**Document passage**
--------------------------------------------------

Oh, there it is -- 27 paragraphs into the article, "Pontiac also sells the Grand Prix sedan and the GTO coupe, ...." WTF? Dress the car up like a Mustang and the reporter would be ****ing all over himself. There's no accounting for taste.

:confused :confused :confused


----------



## Guest (Feb 26, 2005)

*like lemmings to the sea!*



capra2d said:


> Oh, there it is -- 27 paragraphs into the article, "Pontiac also sells the Grand Prix sedan and the GTO coupe, ...." WTF? Dress the car up like a Mustang and the reporter would be ****ing all over himself. There's no accounting for taste.

--------------------------------------------------

**Given information**
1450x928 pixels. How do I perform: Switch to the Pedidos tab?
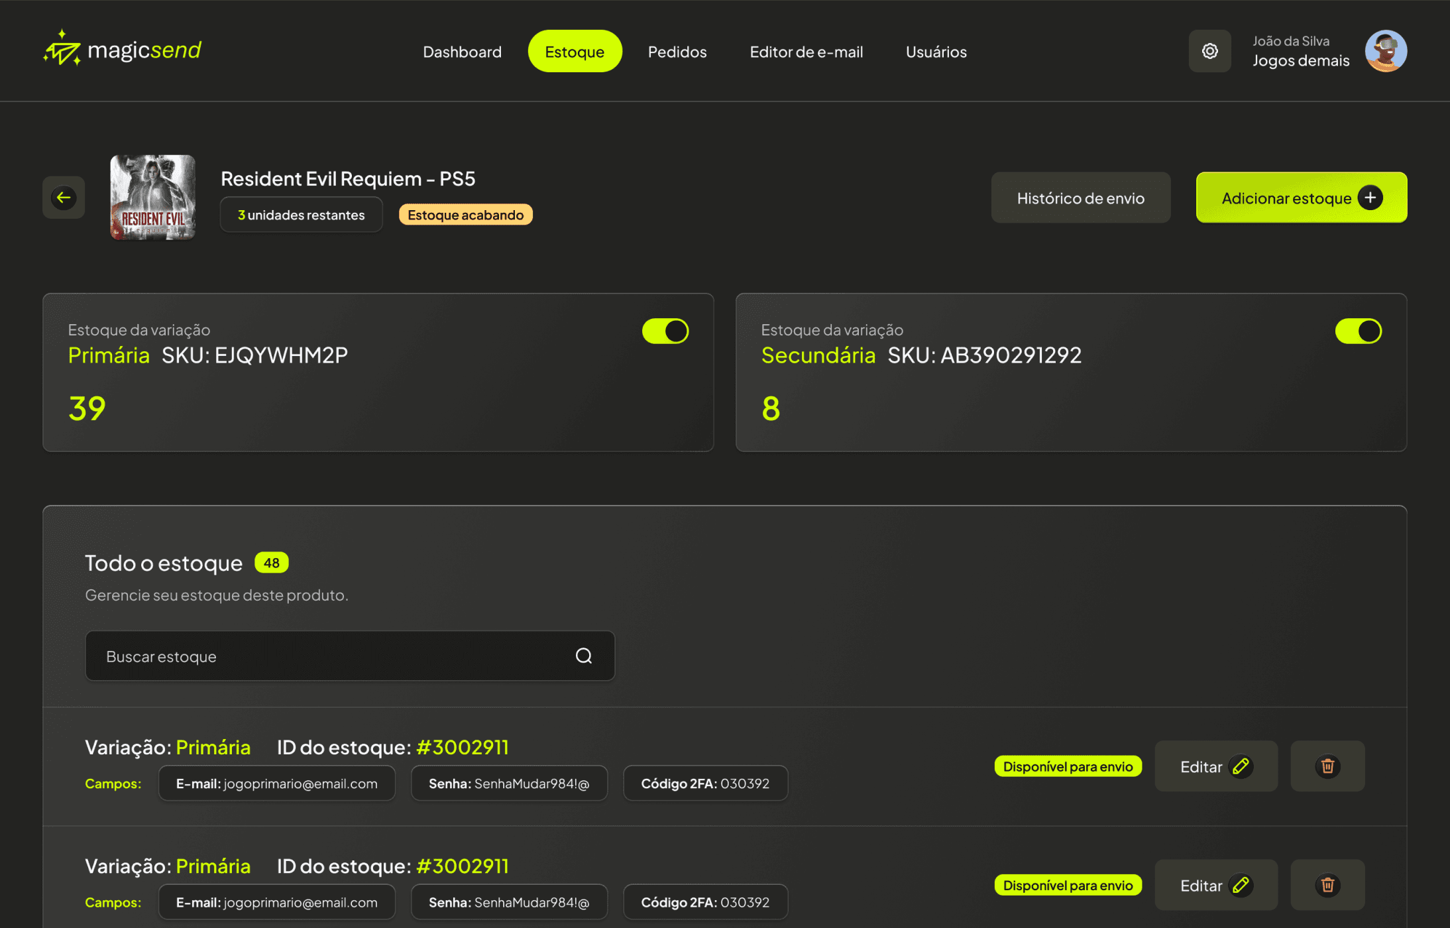click(x=677, y=52)
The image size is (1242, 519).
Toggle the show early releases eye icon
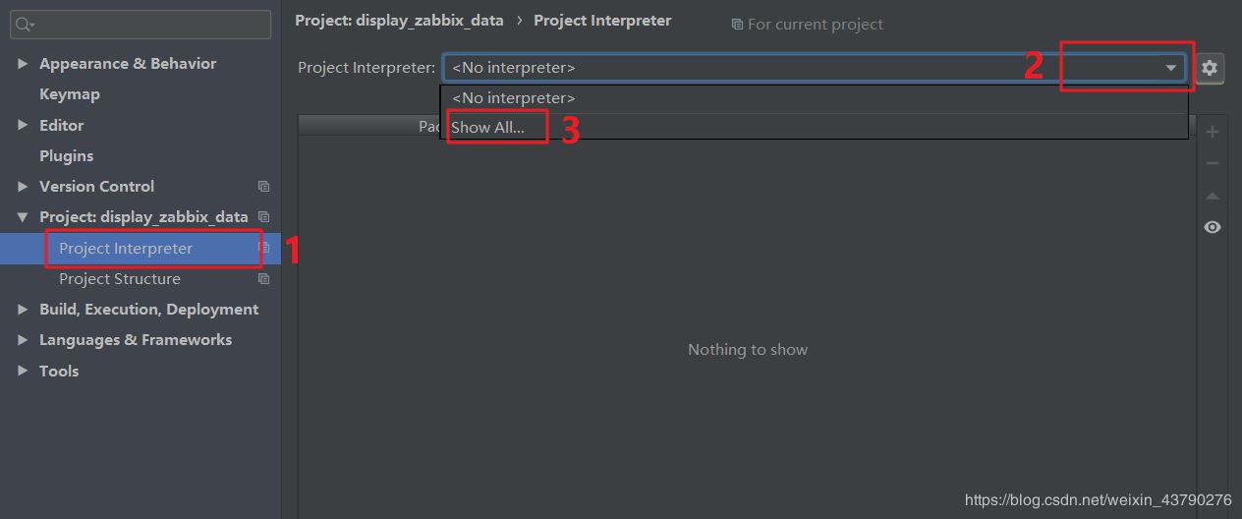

--------------------------------------------------

**Directive 1**
Answer these questions about the forum thread on Pontiac:
(a) How many paragraphs into the article does the mention of Pontiac's other models appear?
(b) Which two Pontiac models does the quoted sentence from the article name?
(c) What date is shown for the Guest post?
**Directive 2**
Continue the forum thread about Pontiac from the point where it stops.

**Expected answer 1**
(a) 27 paragraphs
(b) The Grand Prix sedan and the GTO coupe
(c) Feb 26, 2005

**Expected answer 2**
> 
> :confused :confused :confused


i must admit the mustangs look good and are pretty fast and inexpensive
(i have mustang gt and pony emblems under mY toilet seats in both bathrooms) raise the lid see the emblems! GM cant or wont builD another
tempest ie: big motor inexpensive car, my 2002 ram air ws6 triple black
listed at 38,000 bucks, the mustangs will sell like hot cakes, hell performace
to dollar ratio beats GM to death i dont think they get it or refuse to get it!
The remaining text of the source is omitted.